Question

Let X=\left\\{ a,b,c,d \right\\} then one-one mapping $f:X\to X$ such that $f\left( a \right)=a,f\left( b \right)\ne b,f\left( d \right)\ne d$ are given by
1. \left\\{ \left( a,a \right),\left( b,c \right),\left( c,d \right),\left( d,b \right) \right\\}
2. \left\\{ \left( a,a \right),\left( b,d \right),\left( c,c \right),\left( d,b \right) \right\\}
3. \left\\{ \left( a,a \right),\left( b,d \right),\left( c,b \right),\left( d,c \right) \right\\}
A. Only (1) is true.
B. (1) and (2) is true.
C. (1), (2) and (3) are true.
D. Only (3) is true.

Answer 1

In this problem, we have to find the correct options by mapping in one-one function. We are given a set X, which can be mapped into one-one function as we know that one-one maps distinct elements of its domain to distinct elements of its codomain. We can then check the options which satisfy the given condition and find the required answer.

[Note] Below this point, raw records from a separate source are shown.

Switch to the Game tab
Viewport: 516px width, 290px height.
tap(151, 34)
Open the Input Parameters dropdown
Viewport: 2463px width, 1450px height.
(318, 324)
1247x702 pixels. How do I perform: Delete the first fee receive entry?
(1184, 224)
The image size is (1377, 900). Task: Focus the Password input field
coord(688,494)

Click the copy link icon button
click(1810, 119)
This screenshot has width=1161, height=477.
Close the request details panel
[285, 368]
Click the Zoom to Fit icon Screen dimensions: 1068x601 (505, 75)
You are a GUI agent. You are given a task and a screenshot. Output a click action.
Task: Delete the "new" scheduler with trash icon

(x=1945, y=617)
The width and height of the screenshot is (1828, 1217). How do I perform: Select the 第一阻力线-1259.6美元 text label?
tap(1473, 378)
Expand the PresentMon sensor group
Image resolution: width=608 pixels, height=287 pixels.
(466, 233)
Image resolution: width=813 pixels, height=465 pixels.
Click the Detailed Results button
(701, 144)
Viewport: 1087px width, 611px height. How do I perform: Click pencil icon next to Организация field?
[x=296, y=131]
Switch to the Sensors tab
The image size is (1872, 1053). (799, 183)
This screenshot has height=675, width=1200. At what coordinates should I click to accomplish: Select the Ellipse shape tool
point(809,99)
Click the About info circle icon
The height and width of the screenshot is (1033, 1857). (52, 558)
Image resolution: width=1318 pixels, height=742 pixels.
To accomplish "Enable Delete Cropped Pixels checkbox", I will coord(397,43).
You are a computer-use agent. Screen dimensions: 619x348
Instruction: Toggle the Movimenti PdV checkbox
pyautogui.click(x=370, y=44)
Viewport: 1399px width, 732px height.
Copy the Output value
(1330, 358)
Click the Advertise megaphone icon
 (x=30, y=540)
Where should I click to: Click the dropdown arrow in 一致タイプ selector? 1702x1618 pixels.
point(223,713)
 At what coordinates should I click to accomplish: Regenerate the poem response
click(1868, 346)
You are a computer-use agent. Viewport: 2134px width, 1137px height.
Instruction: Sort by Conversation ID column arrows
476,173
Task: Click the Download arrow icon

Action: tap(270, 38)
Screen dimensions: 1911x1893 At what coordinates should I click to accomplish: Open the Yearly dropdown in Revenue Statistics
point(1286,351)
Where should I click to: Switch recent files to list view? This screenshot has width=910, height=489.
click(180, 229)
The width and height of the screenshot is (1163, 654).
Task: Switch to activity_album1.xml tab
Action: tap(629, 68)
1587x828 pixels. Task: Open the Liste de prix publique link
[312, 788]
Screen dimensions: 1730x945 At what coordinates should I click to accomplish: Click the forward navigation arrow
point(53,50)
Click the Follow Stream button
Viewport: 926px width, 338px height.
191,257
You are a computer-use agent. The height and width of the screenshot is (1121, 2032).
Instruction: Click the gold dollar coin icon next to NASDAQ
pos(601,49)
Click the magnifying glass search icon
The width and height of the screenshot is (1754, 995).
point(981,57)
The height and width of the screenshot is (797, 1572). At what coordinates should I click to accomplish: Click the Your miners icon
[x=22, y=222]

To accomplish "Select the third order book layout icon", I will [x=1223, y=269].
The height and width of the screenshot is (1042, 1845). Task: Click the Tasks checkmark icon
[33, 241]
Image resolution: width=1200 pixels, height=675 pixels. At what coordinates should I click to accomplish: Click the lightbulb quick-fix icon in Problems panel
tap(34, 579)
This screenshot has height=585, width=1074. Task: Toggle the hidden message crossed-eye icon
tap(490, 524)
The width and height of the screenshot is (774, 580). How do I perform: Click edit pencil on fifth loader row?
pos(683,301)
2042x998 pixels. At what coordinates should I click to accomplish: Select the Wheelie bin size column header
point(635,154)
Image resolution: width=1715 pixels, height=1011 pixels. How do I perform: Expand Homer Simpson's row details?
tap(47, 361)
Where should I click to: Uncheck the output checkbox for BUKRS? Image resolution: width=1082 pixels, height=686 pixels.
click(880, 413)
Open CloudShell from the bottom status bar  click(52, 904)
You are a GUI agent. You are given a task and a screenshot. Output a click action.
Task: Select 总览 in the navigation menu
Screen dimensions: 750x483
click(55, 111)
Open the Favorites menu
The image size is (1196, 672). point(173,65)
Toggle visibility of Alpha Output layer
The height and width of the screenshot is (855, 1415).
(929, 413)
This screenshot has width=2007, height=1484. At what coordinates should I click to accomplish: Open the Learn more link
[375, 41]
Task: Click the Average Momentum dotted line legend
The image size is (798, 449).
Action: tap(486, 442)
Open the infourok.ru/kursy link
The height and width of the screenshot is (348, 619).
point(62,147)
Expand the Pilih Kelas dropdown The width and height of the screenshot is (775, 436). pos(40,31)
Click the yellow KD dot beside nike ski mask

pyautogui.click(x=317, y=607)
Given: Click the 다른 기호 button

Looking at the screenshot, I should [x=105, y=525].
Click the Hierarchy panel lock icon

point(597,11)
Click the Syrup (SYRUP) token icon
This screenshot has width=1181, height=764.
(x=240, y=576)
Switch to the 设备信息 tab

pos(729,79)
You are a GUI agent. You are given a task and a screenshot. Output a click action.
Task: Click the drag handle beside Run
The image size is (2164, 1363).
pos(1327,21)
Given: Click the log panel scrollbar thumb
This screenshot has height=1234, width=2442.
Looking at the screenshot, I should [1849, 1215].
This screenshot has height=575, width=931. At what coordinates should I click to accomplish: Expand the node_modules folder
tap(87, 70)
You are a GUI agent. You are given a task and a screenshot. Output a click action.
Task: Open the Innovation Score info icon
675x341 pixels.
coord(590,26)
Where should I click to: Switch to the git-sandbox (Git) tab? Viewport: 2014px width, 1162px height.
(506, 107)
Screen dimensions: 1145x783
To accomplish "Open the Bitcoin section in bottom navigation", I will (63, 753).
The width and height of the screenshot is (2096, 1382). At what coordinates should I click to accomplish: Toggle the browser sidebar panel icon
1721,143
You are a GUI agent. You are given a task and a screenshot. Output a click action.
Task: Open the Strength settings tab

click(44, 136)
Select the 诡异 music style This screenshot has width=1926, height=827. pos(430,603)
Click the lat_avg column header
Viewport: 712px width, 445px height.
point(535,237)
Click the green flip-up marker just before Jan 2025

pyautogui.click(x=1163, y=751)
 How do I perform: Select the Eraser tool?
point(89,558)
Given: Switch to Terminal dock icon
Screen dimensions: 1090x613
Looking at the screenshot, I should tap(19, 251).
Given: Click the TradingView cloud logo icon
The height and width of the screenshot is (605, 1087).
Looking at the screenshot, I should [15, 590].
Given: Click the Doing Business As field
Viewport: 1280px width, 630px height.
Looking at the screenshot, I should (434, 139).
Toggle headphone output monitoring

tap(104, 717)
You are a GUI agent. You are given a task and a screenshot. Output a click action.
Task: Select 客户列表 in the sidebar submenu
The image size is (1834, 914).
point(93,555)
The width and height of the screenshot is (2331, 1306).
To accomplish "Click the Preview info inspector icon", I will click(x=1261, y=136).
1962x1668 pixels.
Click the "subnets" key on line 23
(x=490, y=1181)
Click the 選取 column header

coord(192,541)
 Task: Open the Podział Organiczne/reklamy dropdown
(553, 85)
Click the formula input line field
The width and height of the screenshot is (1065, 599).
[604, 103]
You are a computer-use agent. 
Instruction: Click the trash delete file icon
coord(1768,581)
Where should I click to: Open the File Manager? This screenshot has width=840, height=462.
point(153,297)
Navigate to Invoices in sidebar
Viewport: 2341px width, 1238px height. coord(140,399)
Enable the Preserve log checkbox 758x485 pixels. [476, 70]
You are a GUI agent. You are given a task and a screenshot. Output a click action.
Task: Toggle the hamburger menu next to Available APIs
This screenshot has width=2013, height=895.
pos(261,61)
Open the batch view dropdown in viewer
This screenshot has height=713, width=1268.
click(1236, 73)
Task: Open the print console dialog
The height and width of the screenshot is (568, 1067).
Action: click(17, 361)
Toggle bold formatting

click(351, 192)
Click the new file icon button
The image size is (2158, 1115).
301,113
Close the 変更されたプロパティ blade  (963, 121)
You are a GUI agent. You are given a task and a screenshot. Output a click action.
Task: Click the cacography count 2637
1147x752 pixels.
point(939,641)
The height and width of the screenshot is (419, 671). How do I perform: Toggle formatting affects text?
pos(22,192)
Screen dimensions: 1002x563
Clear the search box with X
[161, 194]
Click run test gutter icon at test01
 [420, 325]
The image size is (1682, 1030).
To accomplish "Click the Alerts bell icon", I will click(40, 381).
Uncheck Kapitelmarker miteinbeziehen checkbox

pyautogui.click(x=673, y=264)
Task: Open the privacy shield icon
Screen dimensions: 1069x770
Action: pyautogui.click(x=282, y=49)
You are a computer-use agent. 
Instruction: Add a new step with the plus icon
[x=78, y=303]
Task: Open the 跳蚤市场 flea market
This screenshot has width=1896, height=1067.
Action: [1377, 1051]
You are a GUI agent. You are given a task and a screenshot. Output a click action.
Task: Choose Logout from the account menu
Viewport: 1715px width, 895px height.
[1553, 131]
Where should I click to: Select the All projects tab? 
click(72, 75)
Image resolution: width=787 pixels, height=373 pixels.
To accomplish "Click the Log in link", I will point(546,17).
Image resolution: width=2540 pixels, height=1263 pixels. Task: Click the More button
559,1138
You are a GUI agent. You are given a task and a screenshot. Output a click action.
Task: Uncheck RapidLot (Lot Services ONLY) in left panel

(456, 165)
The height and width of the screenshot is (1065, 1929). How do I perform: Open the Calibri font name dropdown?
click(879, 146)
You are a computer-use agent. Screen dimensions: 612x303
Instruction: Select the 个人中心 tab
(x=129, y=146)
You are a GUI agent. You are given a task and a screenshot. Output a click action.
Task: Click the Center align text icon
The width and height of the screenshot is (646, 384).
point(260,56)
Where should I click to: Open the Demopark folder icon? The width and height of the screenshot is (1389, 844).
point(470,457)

Complete step by step answer:
We are given that X=\left\\{ a,b,c,d \right\\}.
We are also given $f:X\to X$. We can now map it in one-one function as we know that one-one maps distinct elements of its domain to distinct elements of its codomain.

We are given that $f\left( a \right)=a,f\left( b \right)\ne b,f\left( d \right)\ne d$.
We can now take 1) and check whether the given condition is satisfied.
1. \left\\{ \left( a,a \right),\left( b,c \right),\left( c,d \right),\left( d,b \right) \right\\}
2. \left\\{ \left( a,a \right),\left( b,d \right),\left( c,c \right),\left( d,b \right) \right\\}
3. \left\\{ \left( a,a \right),\left( b,d \right),\left( c,b \right),\left( d,c \right) \right\\}

Here we can see that the first set, second set and the third set satisfy the given condition $f\left( a \right)=a,f\left( b \right)\ne b,f\left( d \right)\ne d$.

So, the correct answer is “Option C”.

Note: We should always remember that one-one maps distinct elements of its domain to distinct elements of its codomain. We should also know that a one-one function is also called an injective function, where the function’s codomain is the image of at most one element of its domain.